The study, co-authored by Jing Zhou, the Mary Gibbs Jones Professor of Management and Psychology at Rice’s Jones Graduate School of Business, is the first to systematically investigate the effects of reward choice in a field experiment conducted within the context of an organization-wide suggestion program. A preliminary version of the paper has been published online in the Journal of Applied Psychology.
“Organizations spend a lot of resources and put in a lot of effort to design incentive schemes that reward employees who show creativity at work,” Zhou explained. “Our findings indicated that the effort was perhaps a little misplaced. Instead of identifying a single reward type that is particularly effective at encouraging creativity, it is more effective to give employees the option of selecting from a variety of reward types if they submit one or more ideas that are among the top 20% most creative “”The ones.”
To boost employees’ creativity, managers should consider offering a set of rewards for them to choose from, according to a new study.

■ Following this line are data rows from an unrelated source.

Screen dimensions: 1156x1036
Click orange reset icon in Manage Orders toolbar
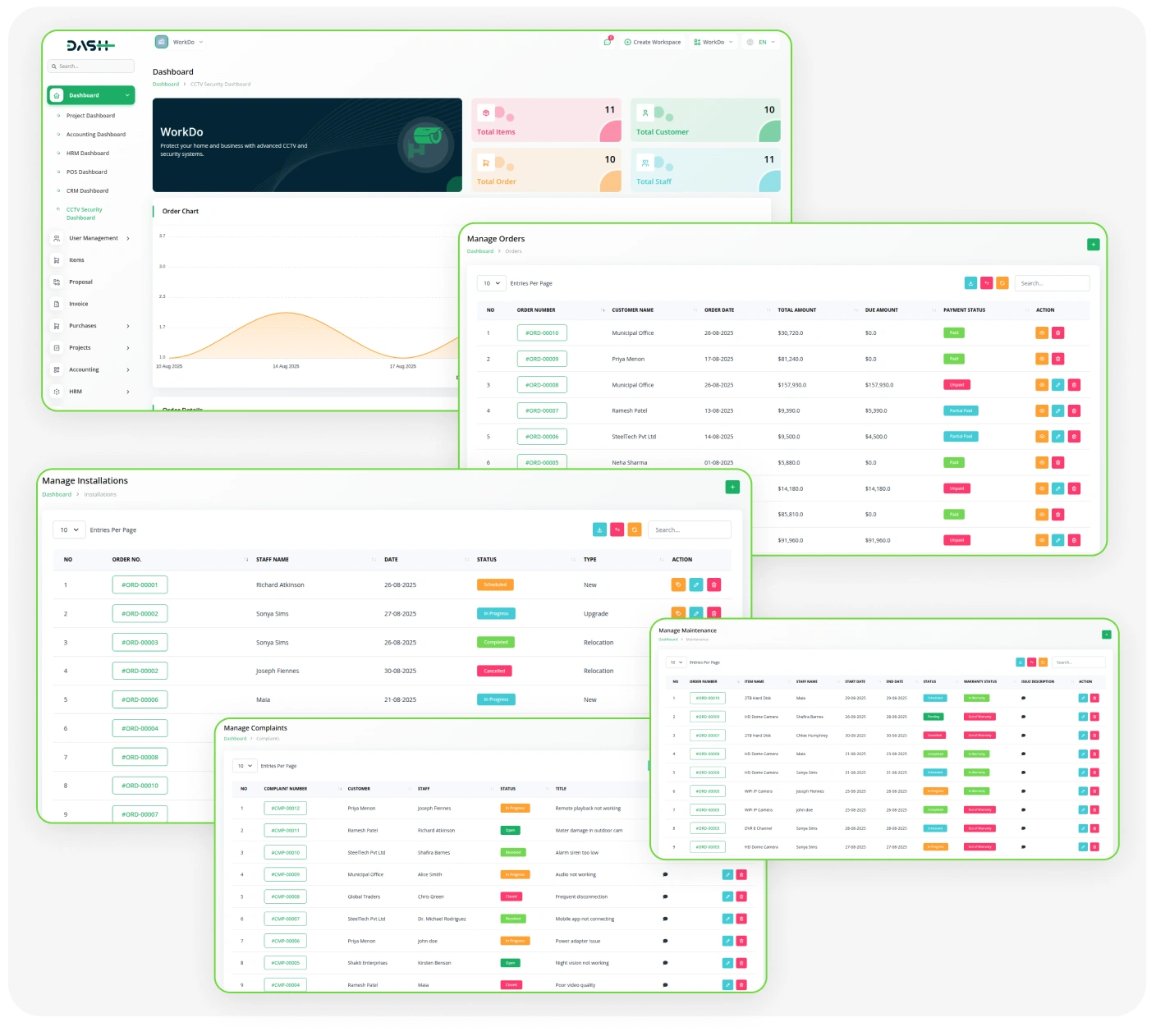1002,283
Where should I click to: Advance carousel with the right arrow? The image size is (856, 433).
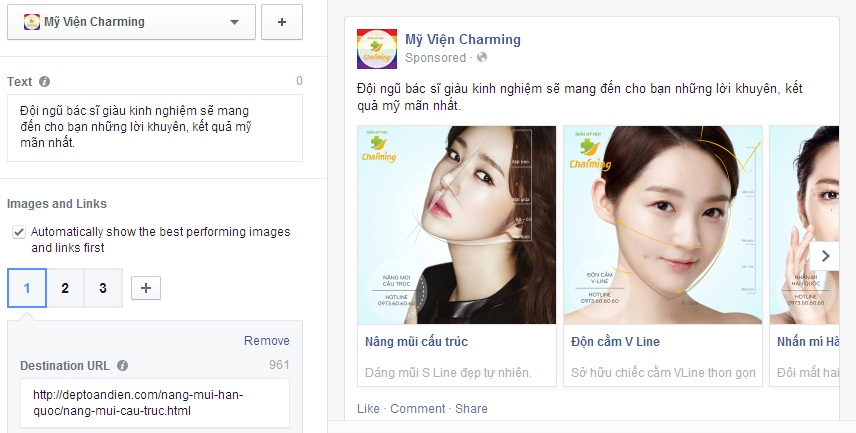point(825,256)
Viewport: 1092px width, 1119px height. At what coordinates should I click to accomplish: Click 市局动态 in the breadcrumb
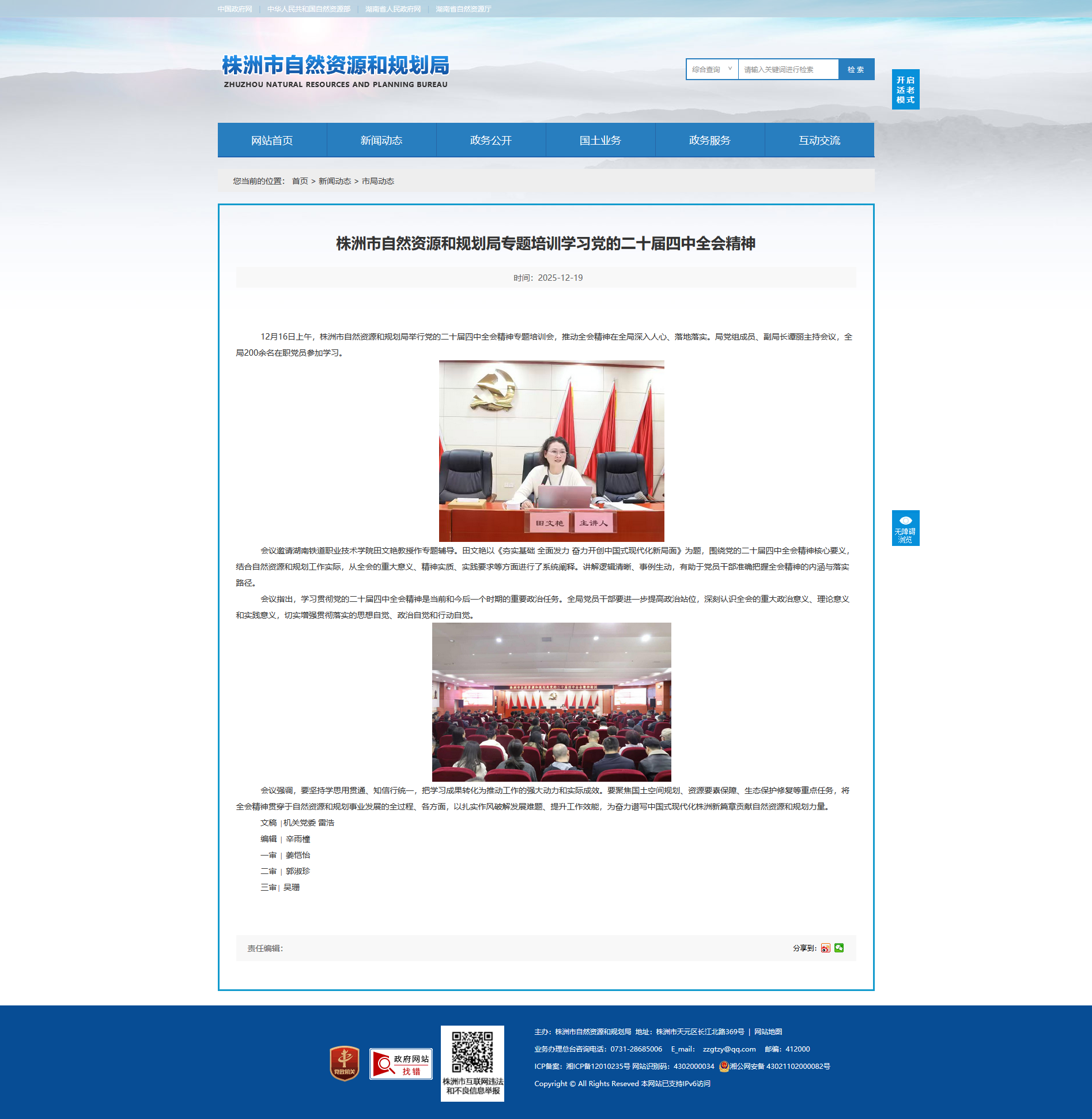point(378,181)
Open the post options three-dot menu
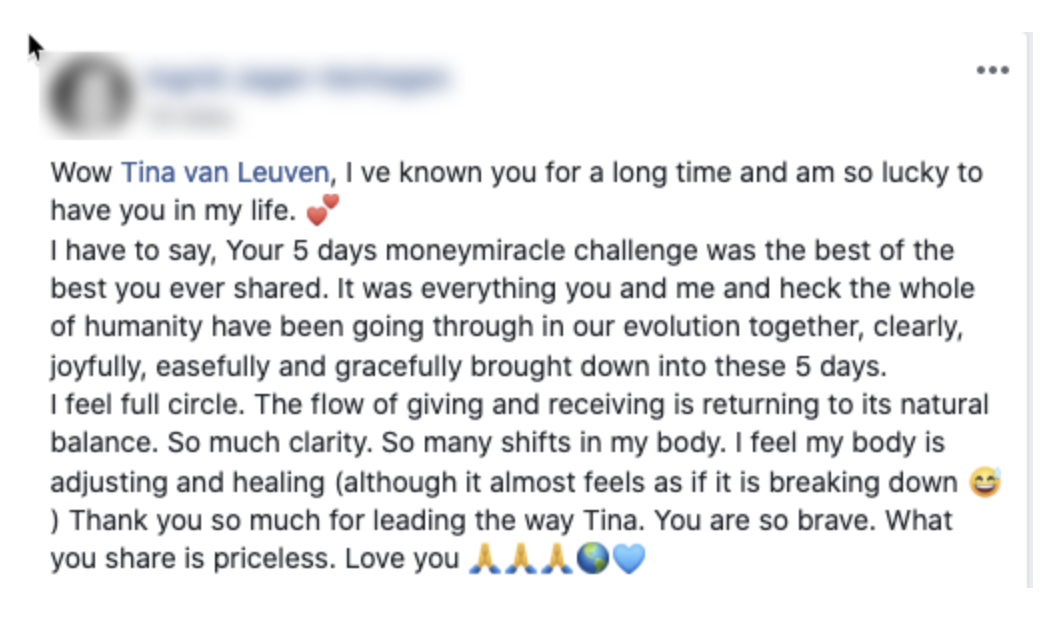The width and height of the screenshot is (1064, 622). [x=992, y=70]
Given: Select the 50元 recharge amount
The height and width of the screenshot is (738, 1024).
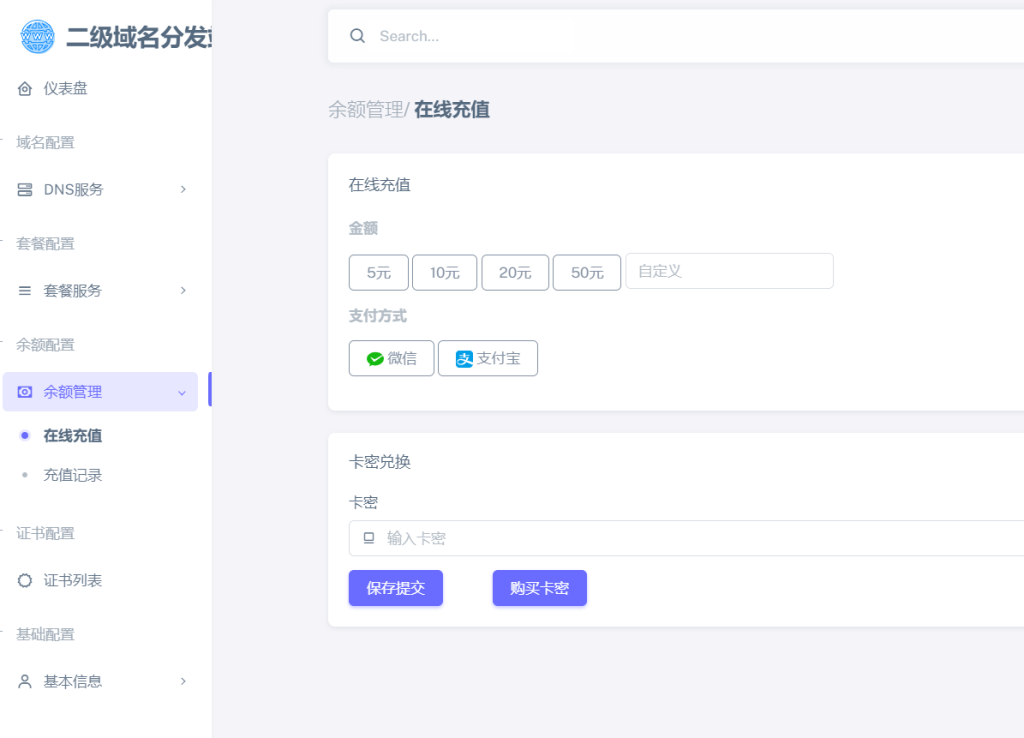Looking at the screenshot, I should [586, 272].
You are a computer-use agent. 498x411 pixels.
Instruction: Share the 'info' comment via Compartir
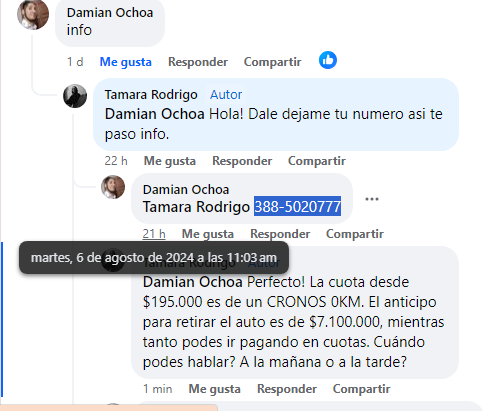click(x=272, y=62)
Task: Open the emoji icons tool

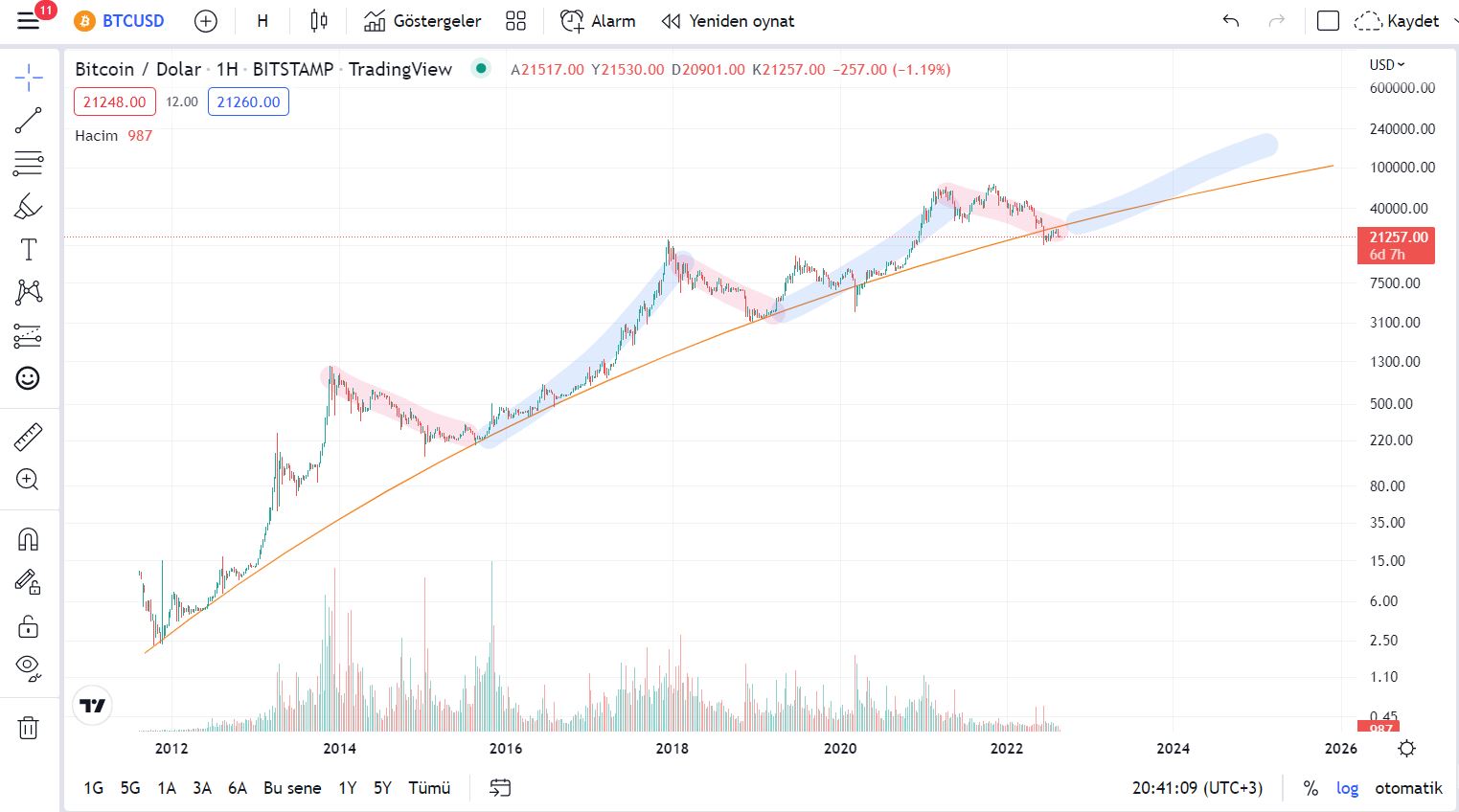Action: coord(28,378)
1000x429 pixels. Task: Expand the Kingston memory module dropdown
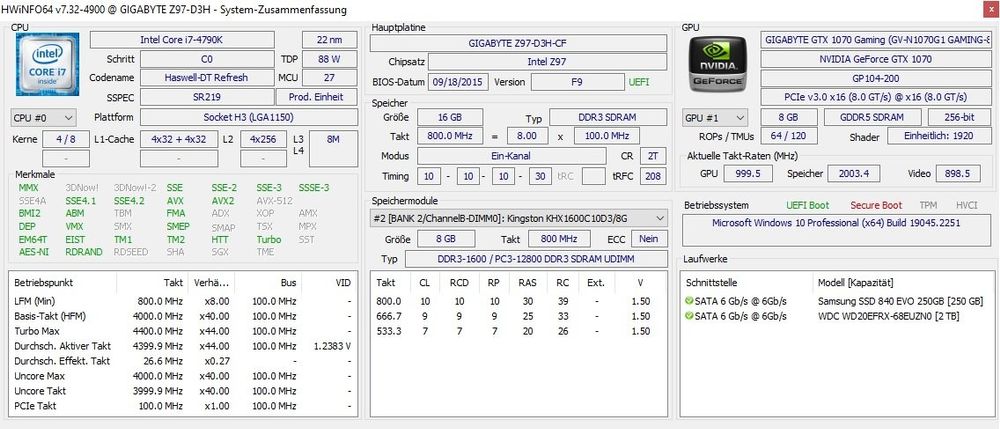[518, 218]

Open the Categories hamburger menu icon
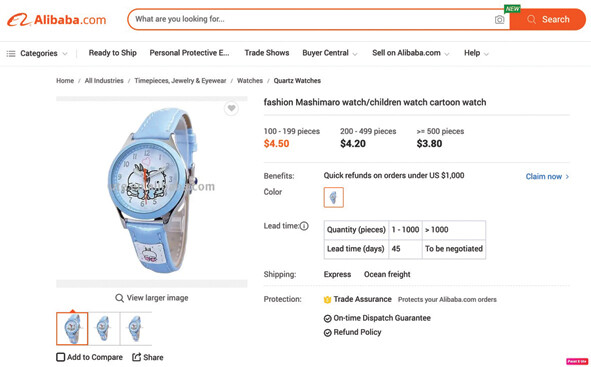11,54
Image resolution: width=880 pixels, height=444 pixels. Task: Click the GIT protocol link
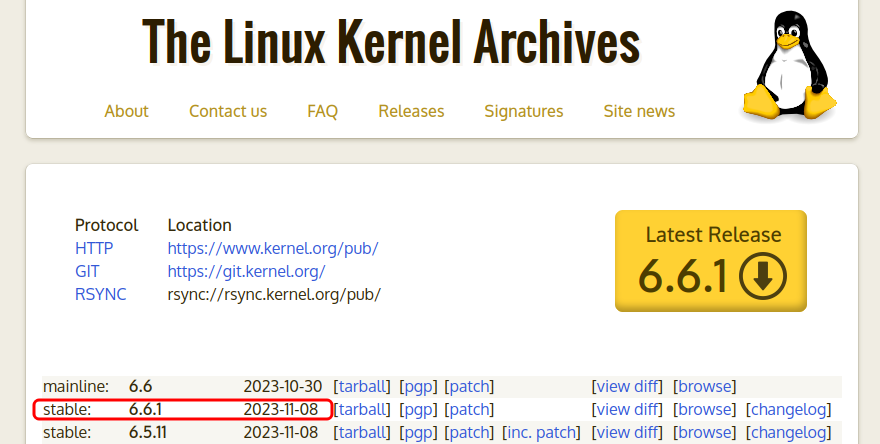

Dozens of studies have been conducted to investigate the impact of rewards on creativity. Despite a substantial body of literature, the question of whether rewards foster or stifle creativity remains debatable. Many creativity scholars and laypeople believe that rewards are an effective motivator for a variety of performance types, including creativity. People who are offered a reward may be more creative for a variety of reasons, including the fact that the reward is desirable or represents the person’s status as a creative person. Others, on the other hand, believe that when rewards are offered, creative task performance suffers. Perhaps reward distracts attention from and decreases interest in creative tasks, and lessens perceived control over one’s choices.
Workers in the study were given a choice between a financial reward for the individual employee or their team, a self-discretionary reward such as priority scheduling for select days off, or a donation made by the company to a charity chosen by the employee. Zhou and her co-authors discovered that these choices had a positive, significant effect on the number of creative ideas employees generated as well as the level of creativity of those ideas.
The researchers arrived at their conclusions after conducting a quasi-experiment at a Taiwanese company for several months. The researchers then conducted a second experimental study with employees from 12 Taiwanese organizations to replicate the first study’s findings and compare them to a control group.
The selection of rewards encouraged creativity by increasing employees’ belief in their own ability to be creative. Alternative rewards also had a significant impact on increasing the creativity of employees who had previously scored highly on an assessment of creative personality traits.
The studies also discovered that rewards aimed at helping others, such as donating to a charity, may be especially effective. Alternative rewards that benefit those in need, on the other hand, may reduce creativity in less creative employees and should be avoided, according to the authors.
The researchers also discovered that the choice of rewards encouraged creativity by increasing employees’ confidence in their ability to be creative. Alternative rewards also had a significant impact on increasing the creativity of employees who had previously scored highly on an assessment of creative personality traits.
Furthermore, the researchers discovered that the reward system promoted creativity by increasing employees’ belief in their own ability to be creative. Alternative rewards had a significant impact on increasing the creativity of employees who had previously scored highly on a personality test measuring creativity.
The question of whether reward increases or decreases creativity has sparked heated debate, with substantial data supporting both sides of the argument. In this review, we looked at how the behaviorist view of human nature has led to a tendency to see the reward as increasing creativity, whereas the romanticist view has promoted the opposite view. Our examination of the methodological differences in studies reporting these two types of outcomes, as well as the findings of a meta-analytic review, help to clarify and organize the research literature on rewards and creativity.